U.S. authorities have published an alert concerning the Ghost ransomware group based in China, which has executed ransomware attacks in about 70 countries on several industries such as healthcare, religious institutions, education, manufacturing, technology, and government systems.
The ransomware group, also called Crypt3r, Cring, Hello, Phantom, Strike, HsHarada, Wickrme, and Rapture, started its operations in 2021. Its victims consist of small- to medium-sized companies. As per the joint cybersecurity notification published by the Multi-State Information Sharing and Analysis Center (MS-ISAC), the Cybersecurity and Infrastructure Security Agency (CISA), and the Federal Bureau of Investigation (FBI), the Ghost ransomware group performs attacks indiscriminately, targeting internet-facing servers of companies with poor security.
The ransomware group utilizes publicly offered exploits for several vulnerabilities with some dating back to 2009. The group has exploited vulnerabilities in Adobe ColdFusion servers (CVE-2009-3960 and CVE2010-2861), Fortinet FortiOS appliances (CVE-2018-13379), Microsoft Exchange (CVE-2021-34523, CVE2021-34473, and CVE-2021-31207), and Microsoft SharePoint (CVE-2019-0604).
As opposed to several ransomware groups, Ghost actors put priority on speed and do not wait too long, frequently implementing their ransomware payloads on the day they gain initial access to a victim’s system. Lately, the group is seen implementing web shells on web servers of attacked entities, making new local and website accounts, and altering passwords for active accounts.
Ghost actors use Cobalt Strike to determine system functions and ant-virus solutions, which are then deactivated, which include deactivating Windows Defender on devices connected to the network. Ghost actors employ Cobalt Strike features to steal process tokens operating under the SYSTEM user framework to imitate the SYSTEM user and execute Beacon again with higher privileges. They were likewise noticed using a variety of open-source applications for escalating privileges, some of which were not normally used by respectable users, for example, BadPotato, SharpZeroLogon, and GodPotato. Ghost actors frequently use Windows Management Instrumentation Command-Line (WMIC) to manage PowerShell commands on added network systems. If lateral movement cannot be done, attacks are abandoned and the group doesn’t seem to spend time trying to break into secured systems.

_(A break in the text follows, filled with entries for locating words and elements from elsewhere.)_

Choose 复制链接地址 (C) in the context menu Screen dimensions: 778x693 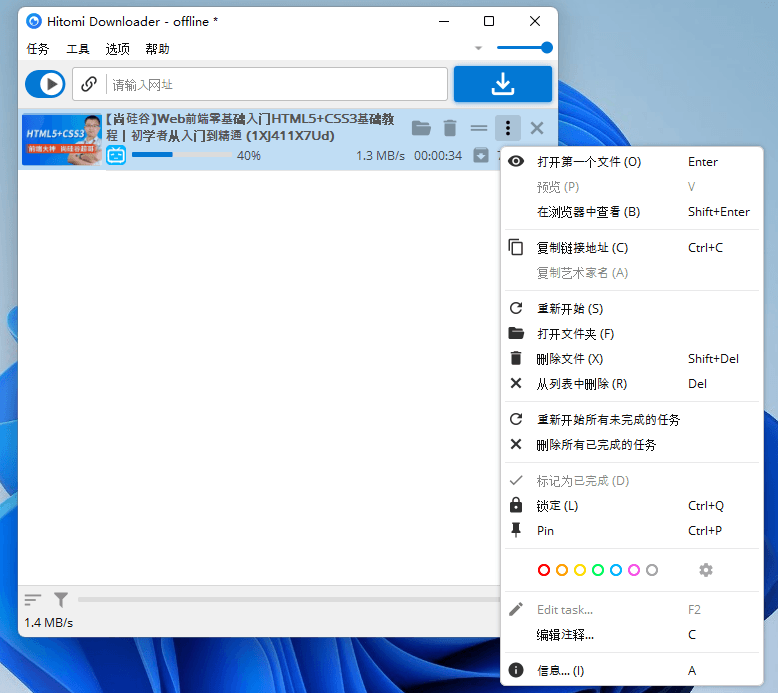(x=582, y=248)
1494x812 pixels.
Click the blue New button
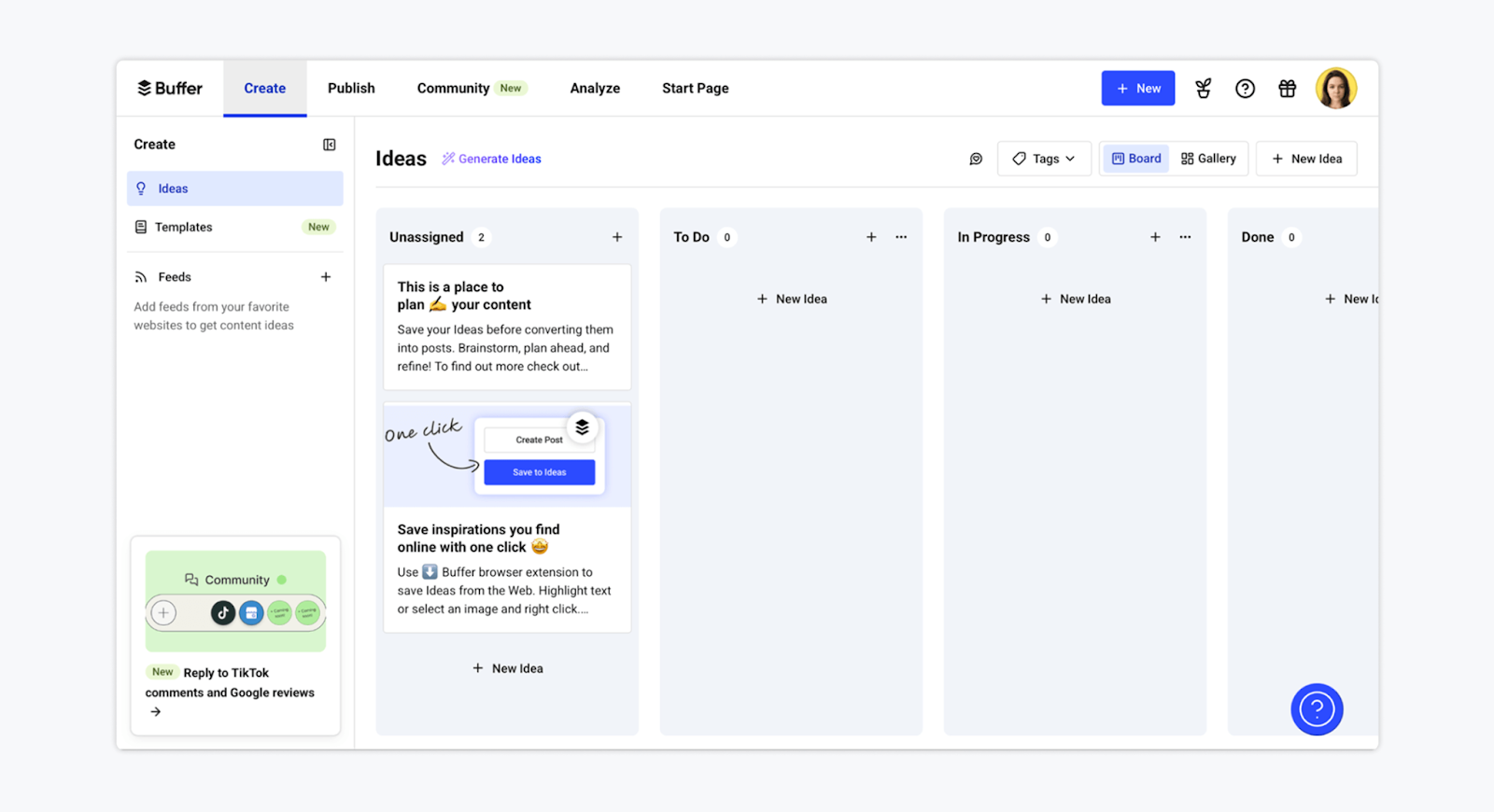click(x=1137, y=89)
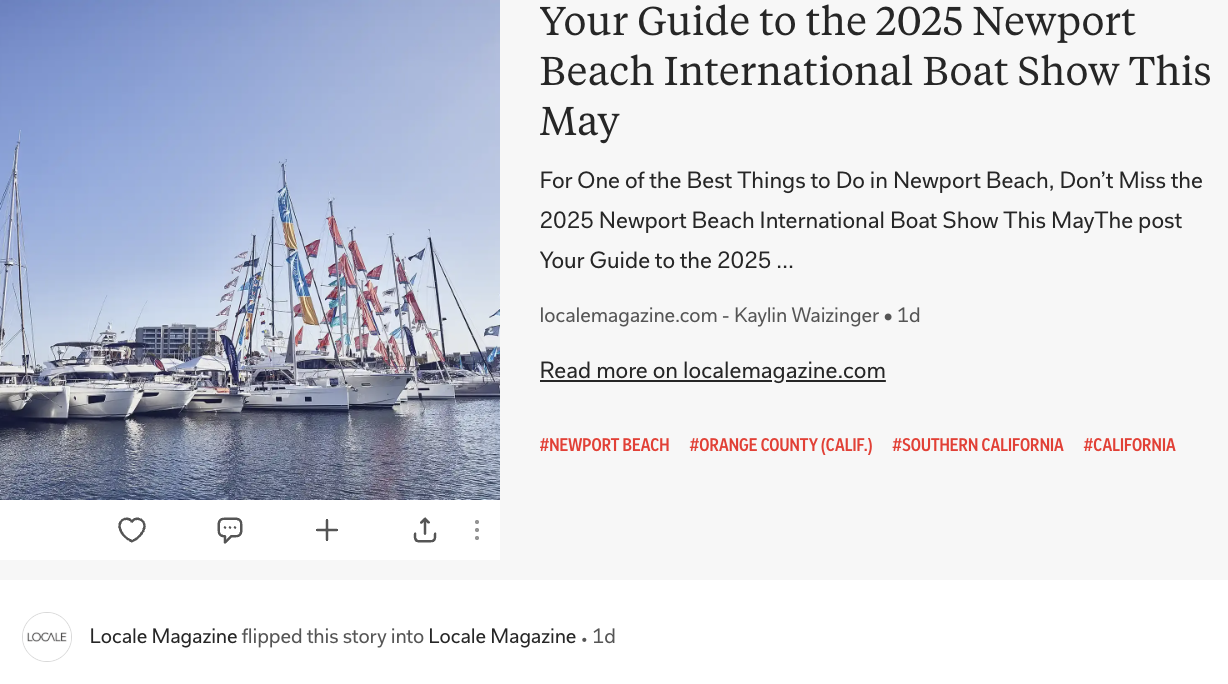Open comments with the speech bubble icon
Screen dimensions: 1228x684
coord(230,530)
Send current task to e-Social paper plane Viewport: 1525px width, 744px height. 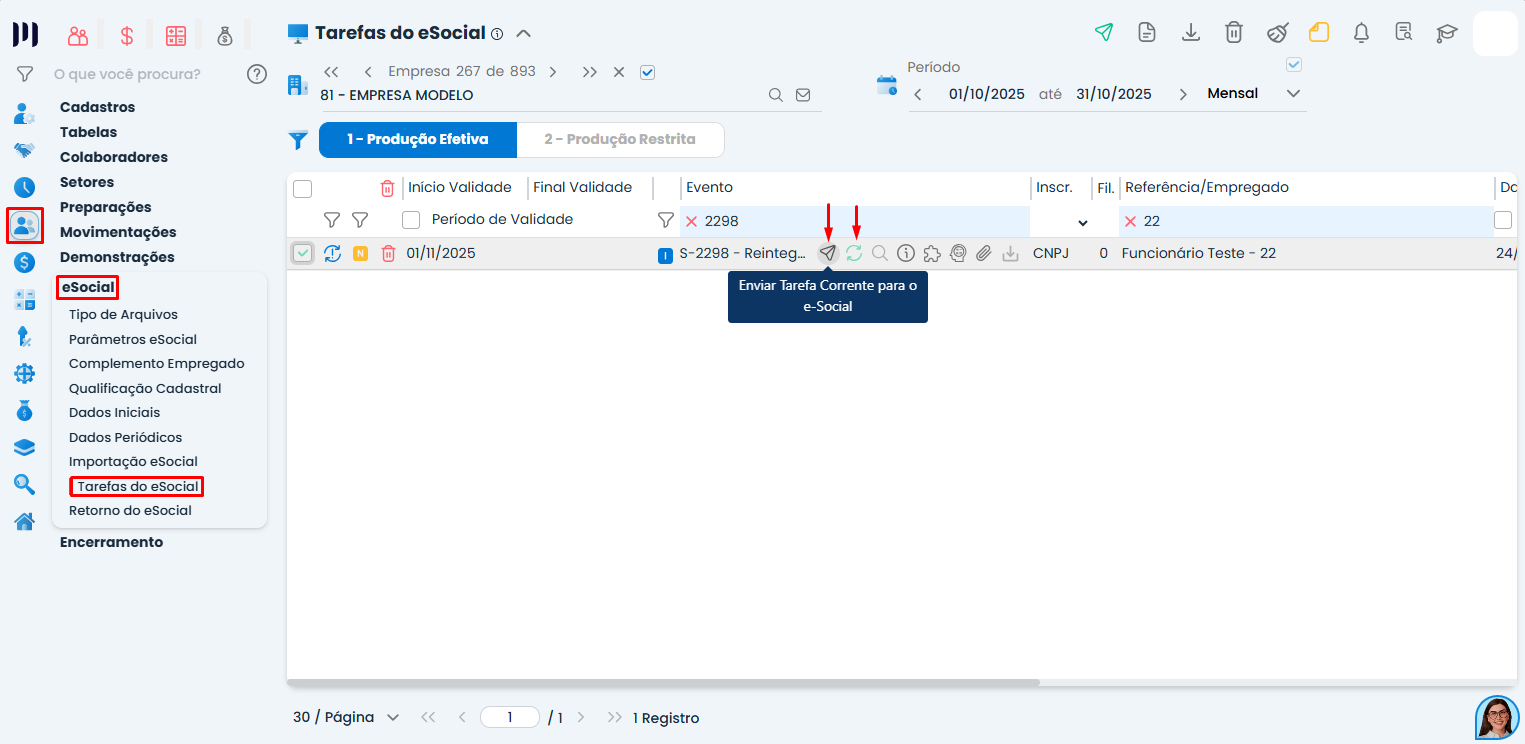pyautogui.click(x=828, y=253)
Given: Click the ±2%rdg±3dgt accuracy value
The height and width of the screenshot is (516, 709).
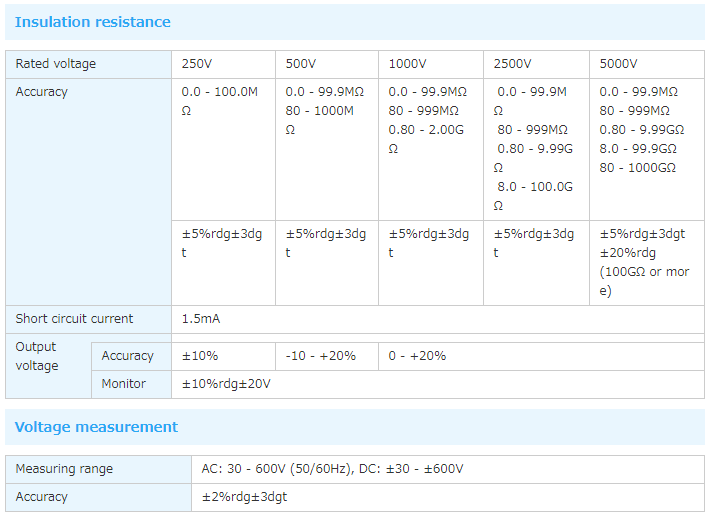Looking at the screenshot, I should pyautogui.click(x=244, y=497).
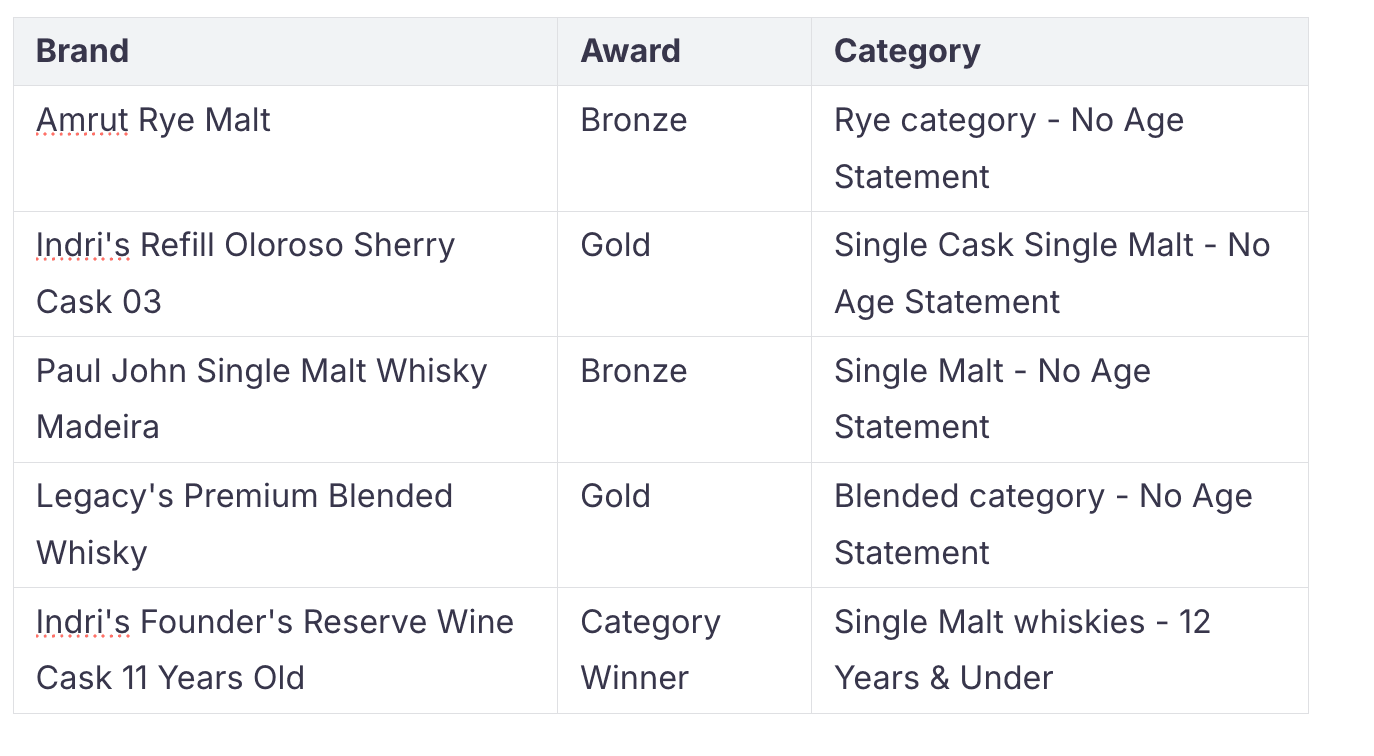
Task: Click the spell-check underlined word Amrut
Action: click(82, 121)
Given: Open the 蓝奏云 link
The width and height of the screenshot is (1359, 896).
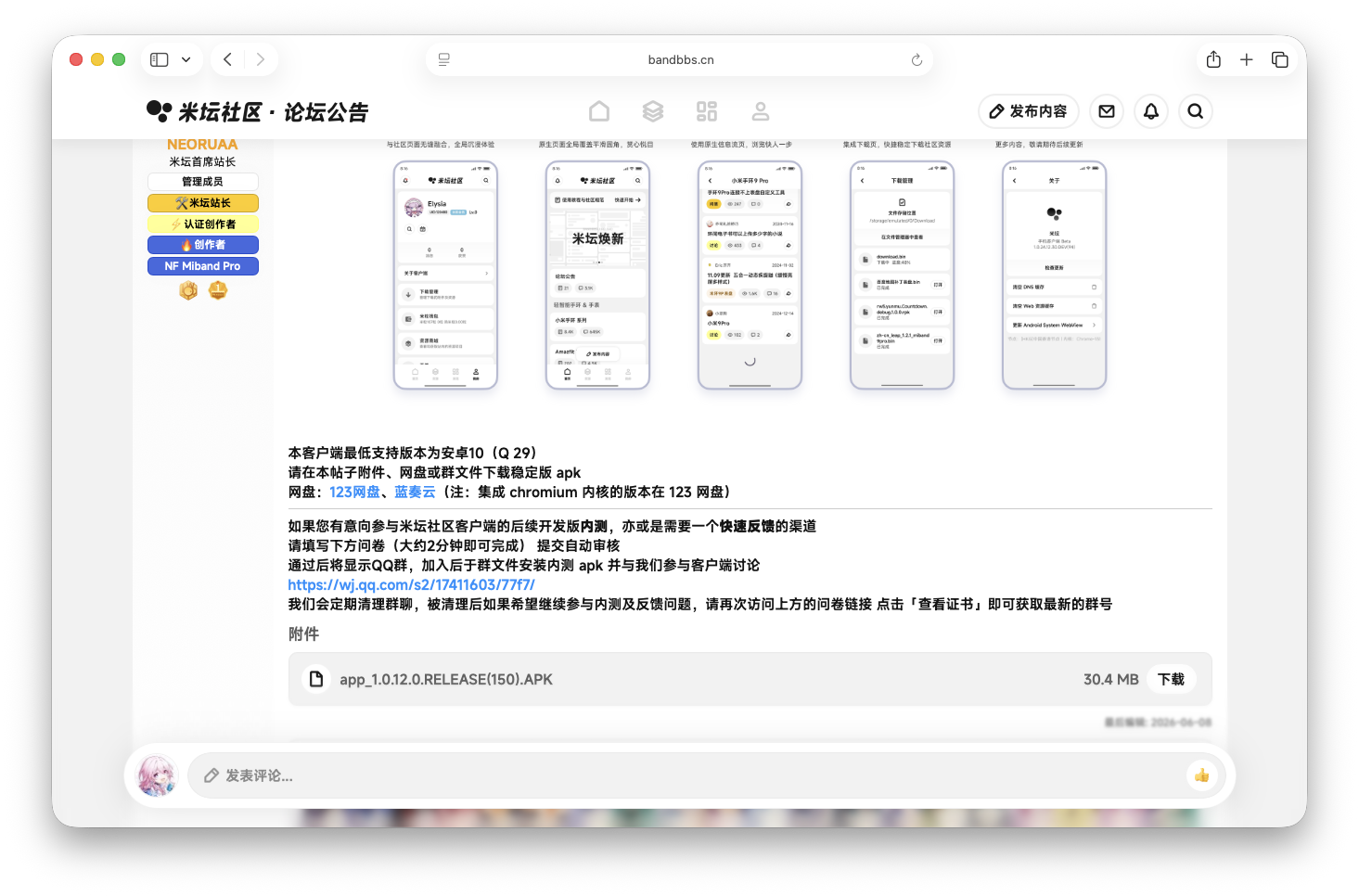Looking at the screenshot, I should tap(415, 492).
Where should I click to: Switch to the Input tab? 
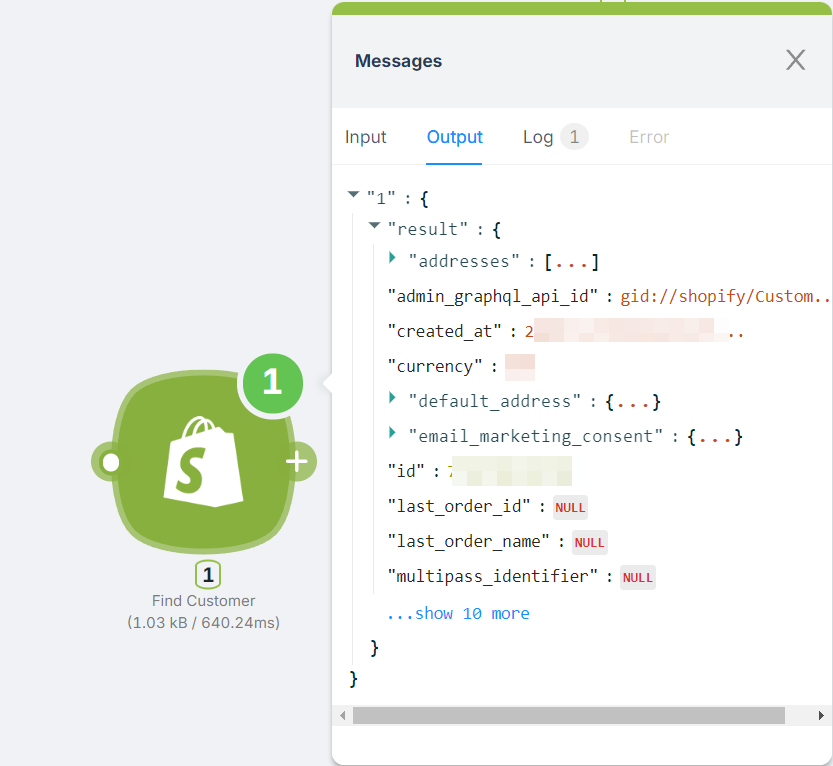click(x=366, y=137)
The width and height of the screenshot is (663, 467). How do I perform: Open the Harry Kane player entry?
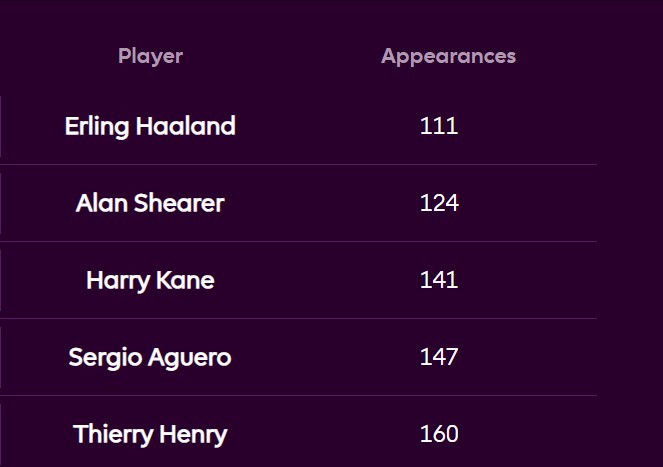pyautogui.click(x=150, y=280)
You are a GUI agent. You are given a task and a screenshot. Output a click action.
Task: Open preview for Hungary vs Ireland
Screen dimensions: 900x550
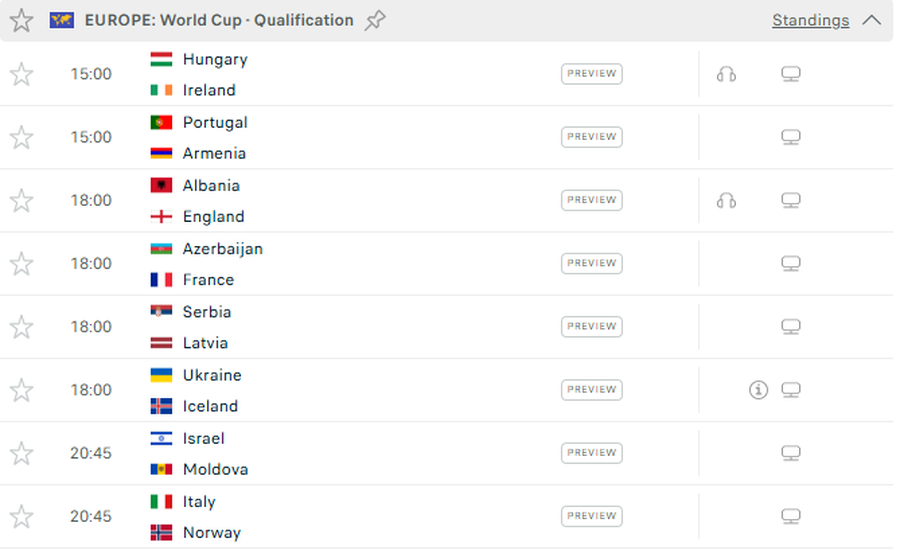[x=591, y=73]
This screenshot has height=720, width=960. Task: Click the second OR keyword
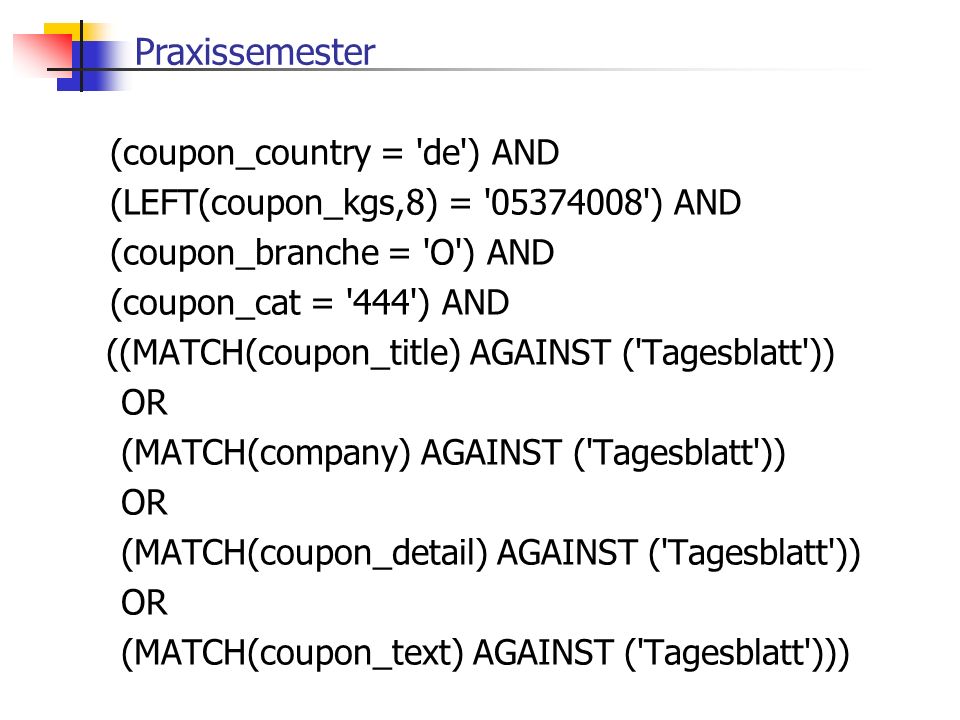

Although numerous ransomware groups spend time identifying and extracting large volumes of sensitive data, data extraction is usually minimal. Although Ghost actors also issue threats to leak stolen data, they do not usually steal sensitive data like intellectual property or personally identifying information (PII), restricting the damage brought on by data leaks. The primary goal of attacks is data encryption to get a ransom as payment for the decryption keys. Ransom payments required usually range from $10,000 to $100.000.
The cybersecurity alert consists of Indicators of Compromise (IoCs) and proposed mitigations. It also includes a call to enhance baseline security by promptly patching identified vulnerabilities, HIPAA training for the workforce to include recognition of phishing attacks, utilizing phishing-proof multifactor authentication on privileged and email accounts, isolating networks to stop lateral movement, and routinely backing up files, making sure backups aren’t accessible from source systems.